Show every line of the rows below that contains the string "click", matching case exactly.

%%

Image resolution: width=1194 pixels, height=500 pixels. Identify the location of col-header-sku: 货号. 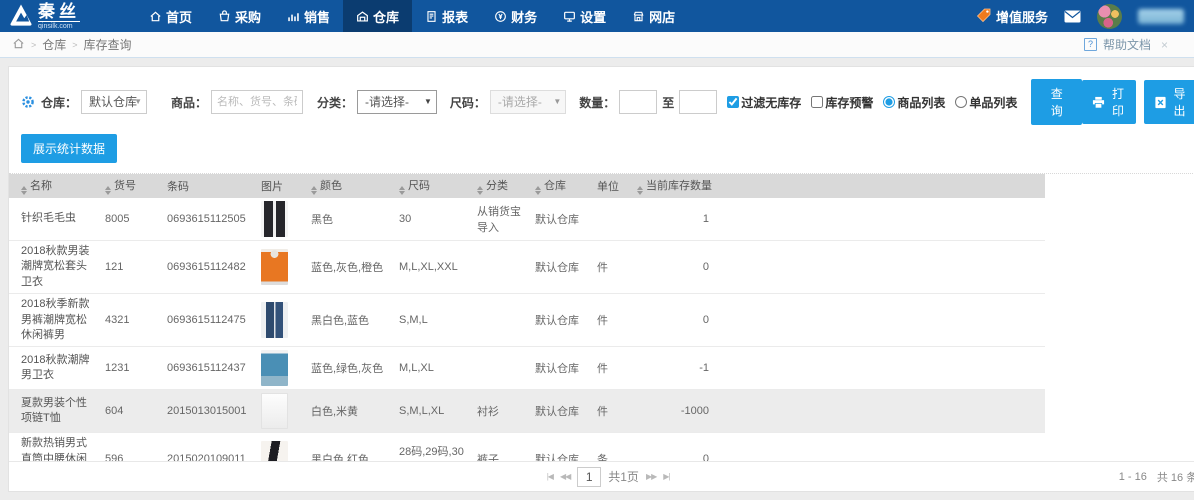
(132, 186).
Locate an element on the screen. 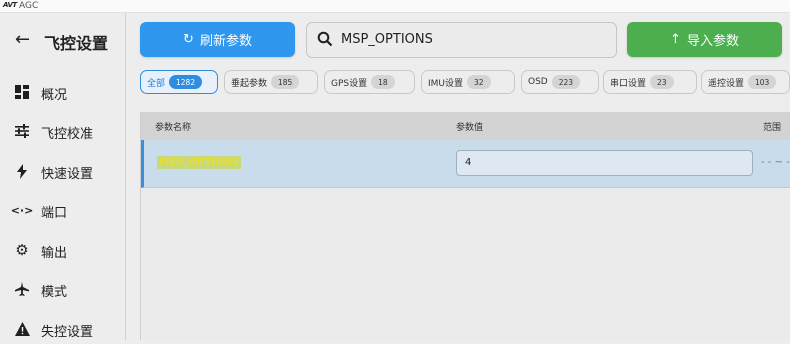 The image size is (790, 344). table-row: MSP_OPTIONS 4 - - ~ - is located at coordinates (466, 164).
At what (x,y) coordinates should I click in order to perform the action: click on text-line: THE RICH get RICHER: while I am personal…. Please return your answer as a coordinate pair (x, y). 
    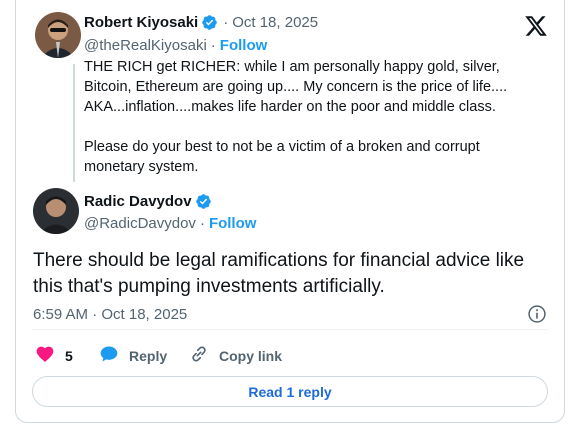
    Looking at the image, I should click on (292, 67).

%%

## RESPONSE BELOW
At what (x,y) coordinates should I click in order to perform the action: click on text-line: THE RICH get RICHER: while I am personal…. Please return your answer as a coordinate pair (x, y). 
    Looking at the image, I should click on (292, 67).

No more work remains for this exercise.